## EXERCISE PROMPT
Write these rows out again word for word, and leave the pictures out of your answer.

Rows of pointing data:
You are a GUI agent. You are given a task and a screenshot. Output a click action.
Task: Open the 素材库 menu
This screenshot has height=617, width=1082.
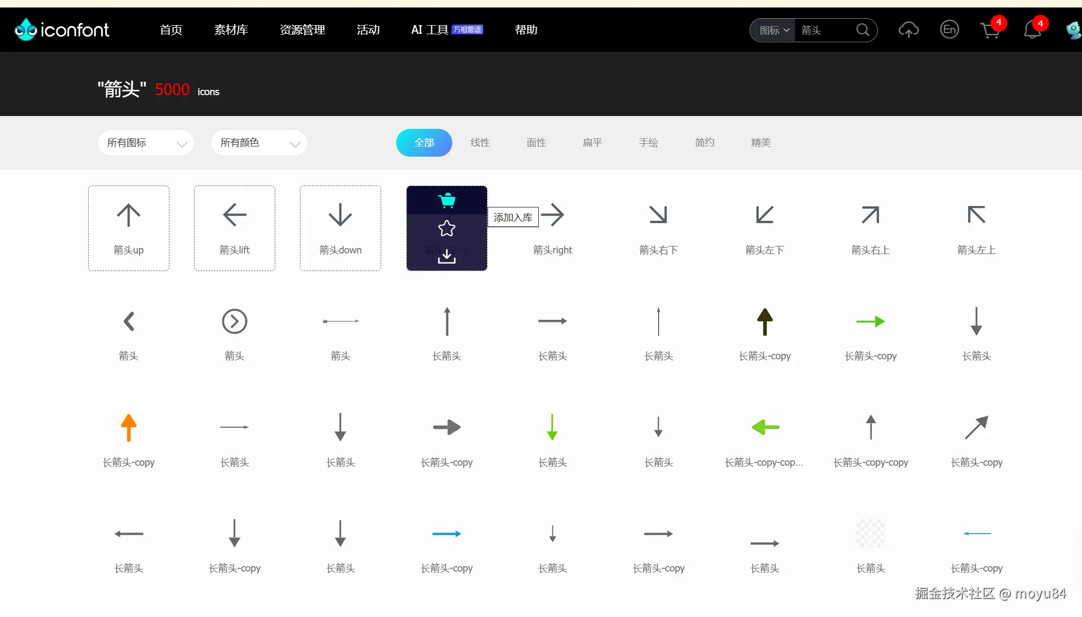click(231, 30)
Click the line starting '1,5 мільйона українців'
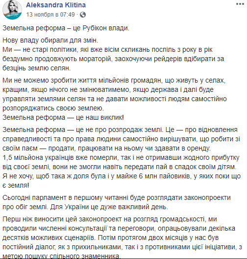This screenshot has width=247, height=259. click(x=121, y=157)
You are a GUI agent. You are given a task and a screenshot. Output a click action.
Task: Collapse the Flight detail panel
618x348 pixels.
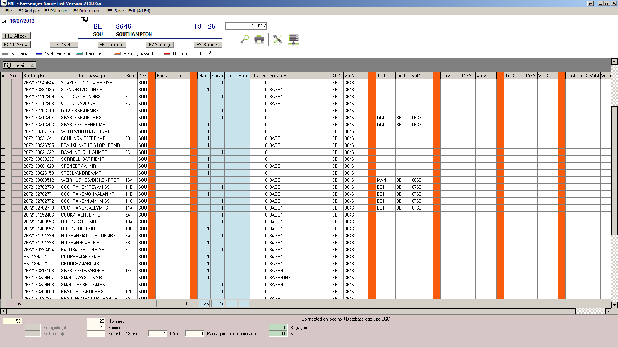(x=32, y=65)
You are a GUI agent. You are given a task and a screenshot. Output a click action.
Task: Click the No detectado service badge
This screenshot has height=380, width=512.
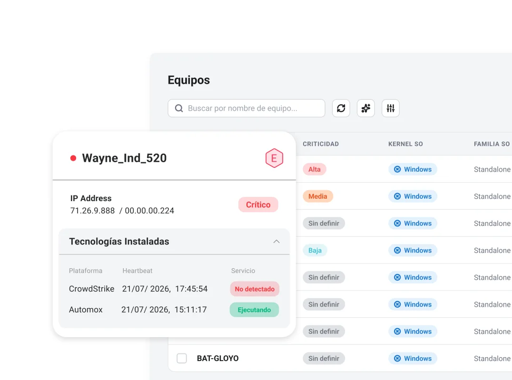[x=255, y=289]
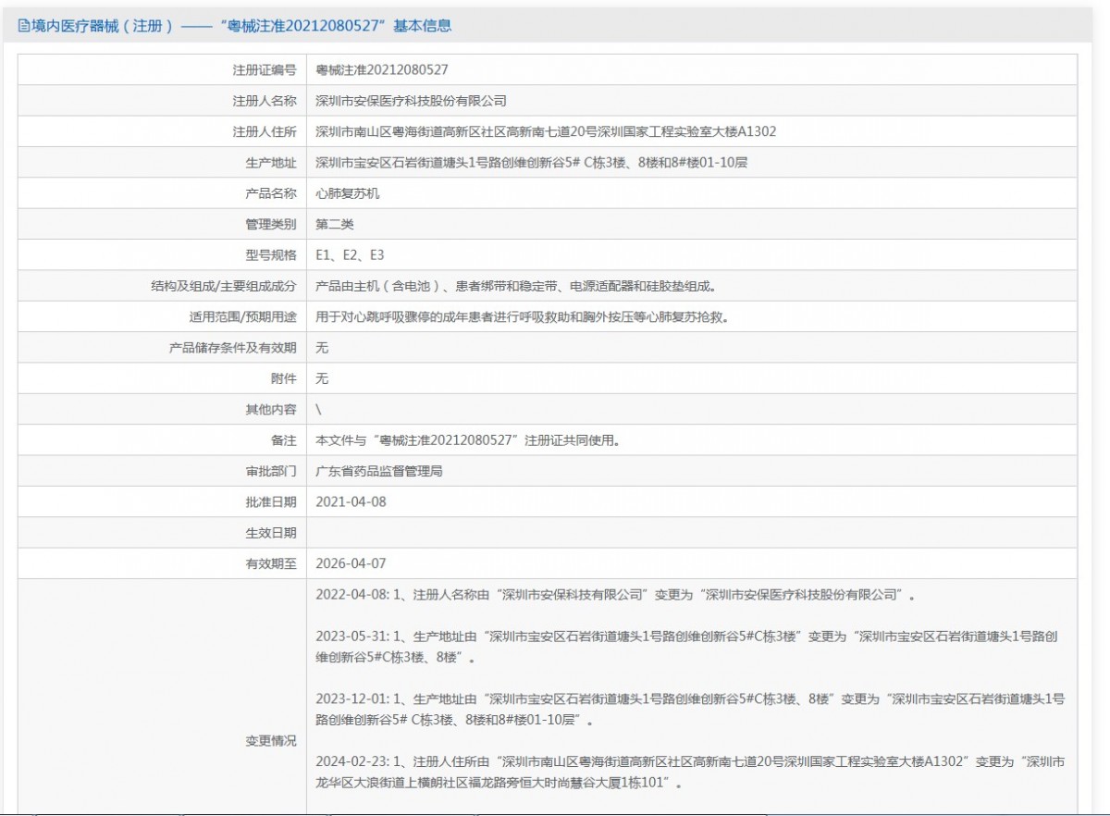
Task: Select the model specification E1、E2、E3
Action: 350,255
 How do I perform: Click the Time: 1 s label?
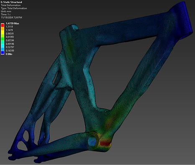coord(6,14)
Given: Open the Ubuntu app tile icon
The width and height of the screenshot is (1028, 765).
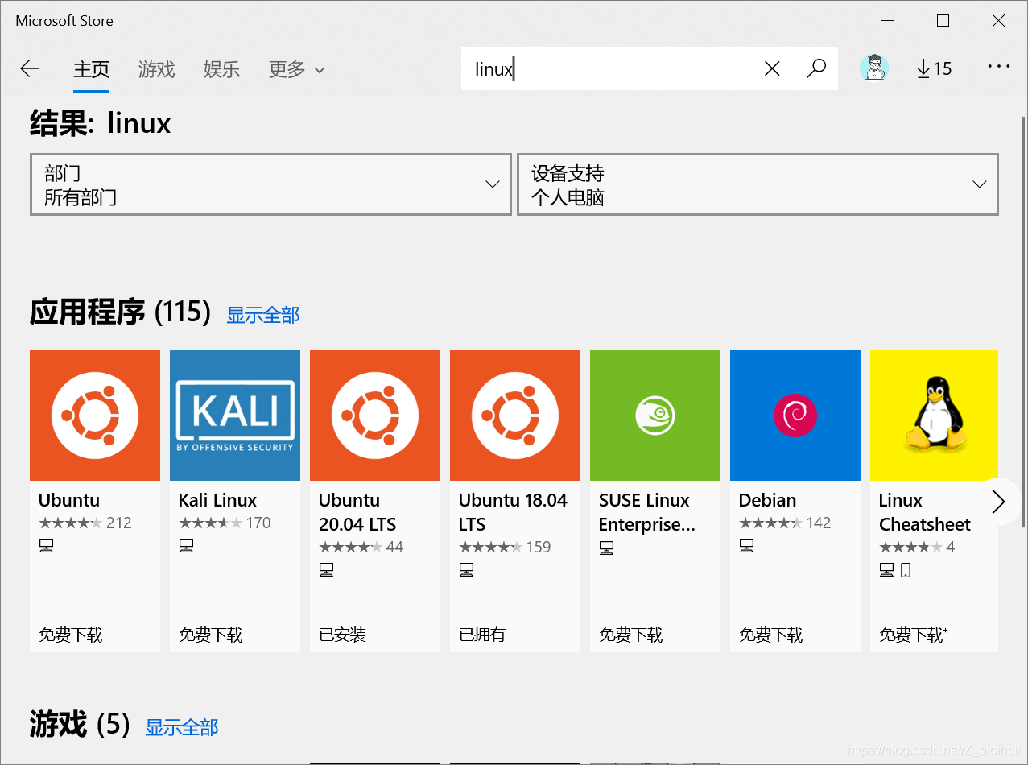Looking at the screenshot, I should click(x=94, y=415).
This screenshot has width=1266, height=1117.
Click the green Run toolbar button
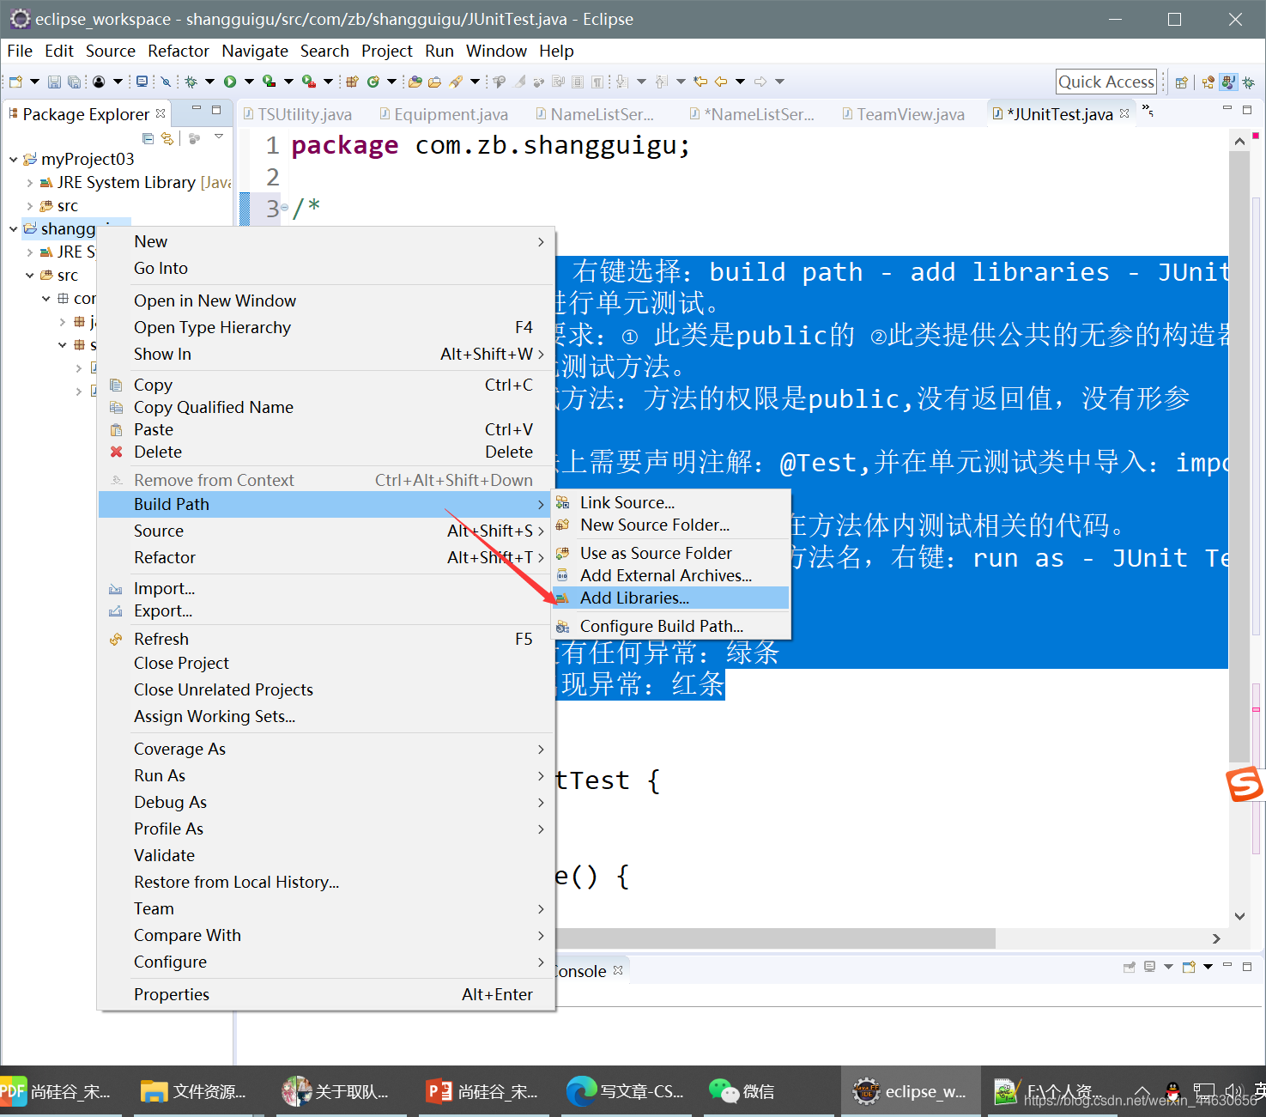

## CORRECT RESULT
You are a GUI agent. You are given a task and a screenshot. Output a click action.
Task: Open the 素材库 menu
This screenshot has height=617, width=1082.
click(231, 30)
Click the line starting '1,5 мільйона українців'
This screenshot has width=247, height=259. click(x=121, y=157)
You are a GUI agent. You are given a task and a screenshot. Output a click action.
Task: Collapse the Flight detail panel
618x348 pixels.
(x=32, y=65)
You are a GUI agent. You are given a task and a screenshot. Output a click action.
Task: Click the No detectado service badge
This screenshot has height=380, width=512.
[x=255, y=289]
Task: Select the model specification E1、E2、E3
Action: 350,255
 How do I perform: Click the Time: 1 s label?
coord(6,14)
Given: Open the Ubuntu app tile icon
The width and height of the screenshot is (1028, 765).
Looking at the screenshot, I should click(x=94, y=415).
This screenshot has width=1266, height=1117.
Click the green Run toolbar button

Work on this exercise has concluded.